[Brief]:
Would you print only the lines running from the one with "Given: Enter fullscreen" to the final line of the data below, word for word and without pictures?
BEGIN Material for this exercise
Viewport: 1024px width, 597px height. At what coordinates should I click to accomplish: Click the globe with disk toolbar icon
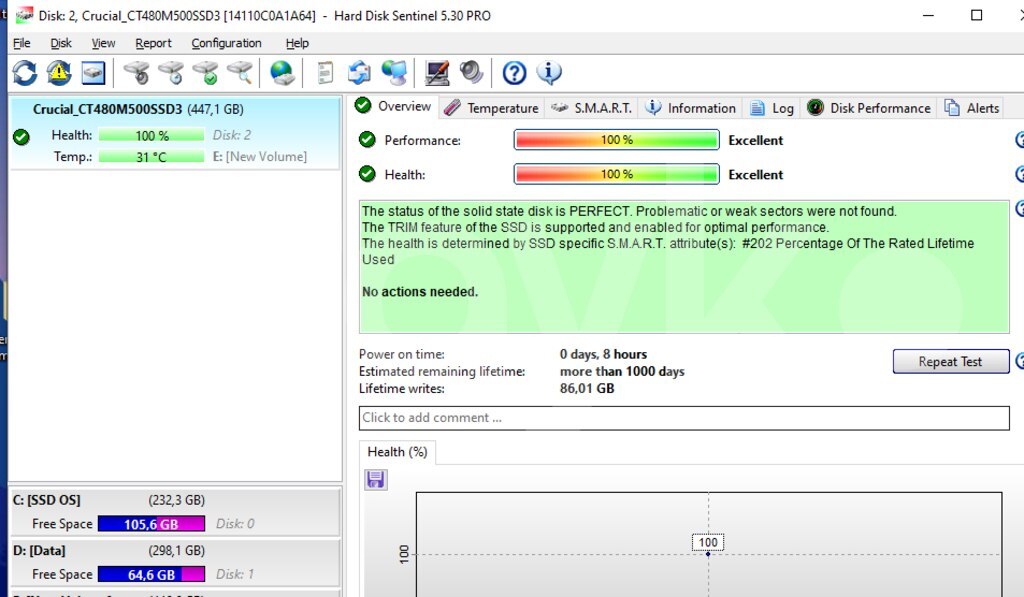(x=283, y=72)
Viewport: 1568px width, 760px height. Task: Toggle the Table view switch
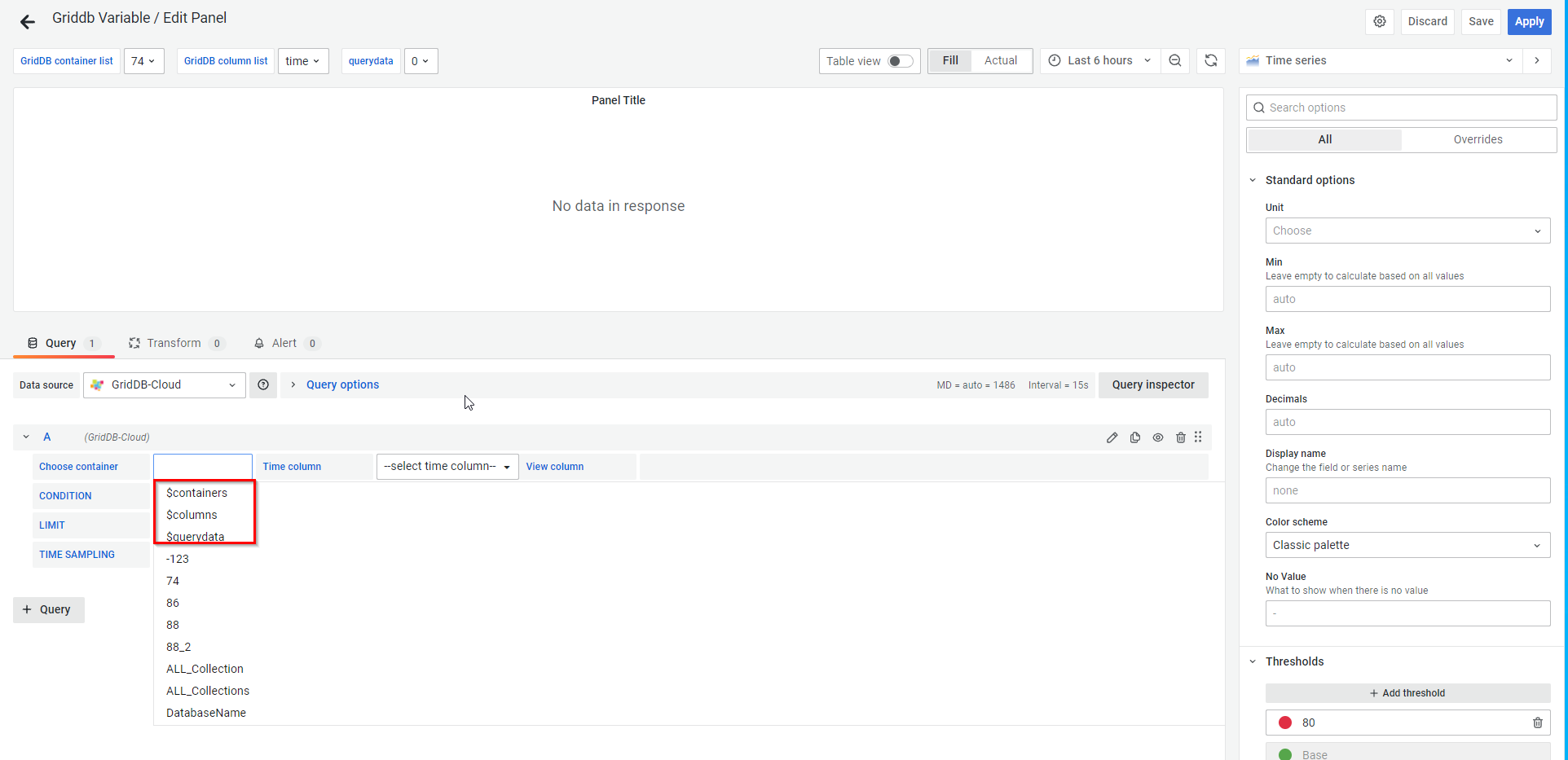point(900,61)
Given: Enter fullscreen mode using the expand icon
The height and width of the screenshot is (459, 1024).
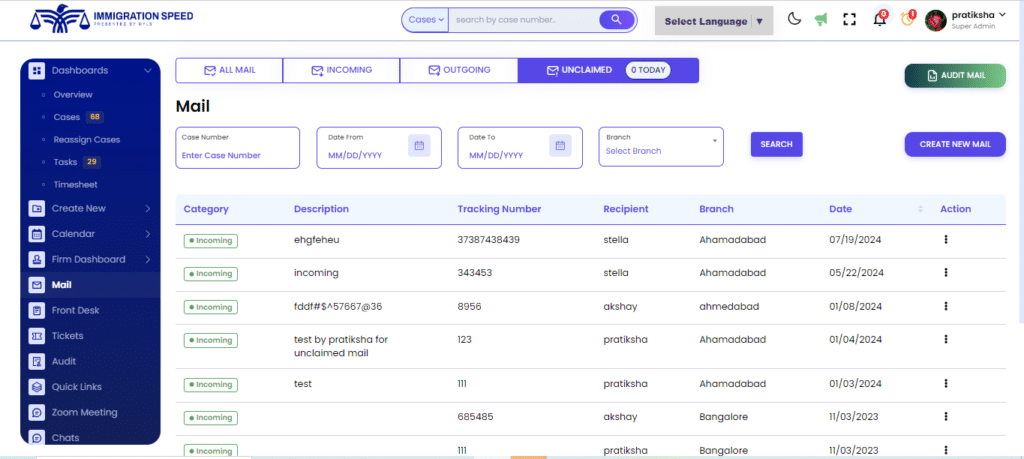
END Material for this exercise
[Solved exercise]:
Given: Enter fullscreen mode using the expand icon
The height and width of the screenshot is (459, 1024).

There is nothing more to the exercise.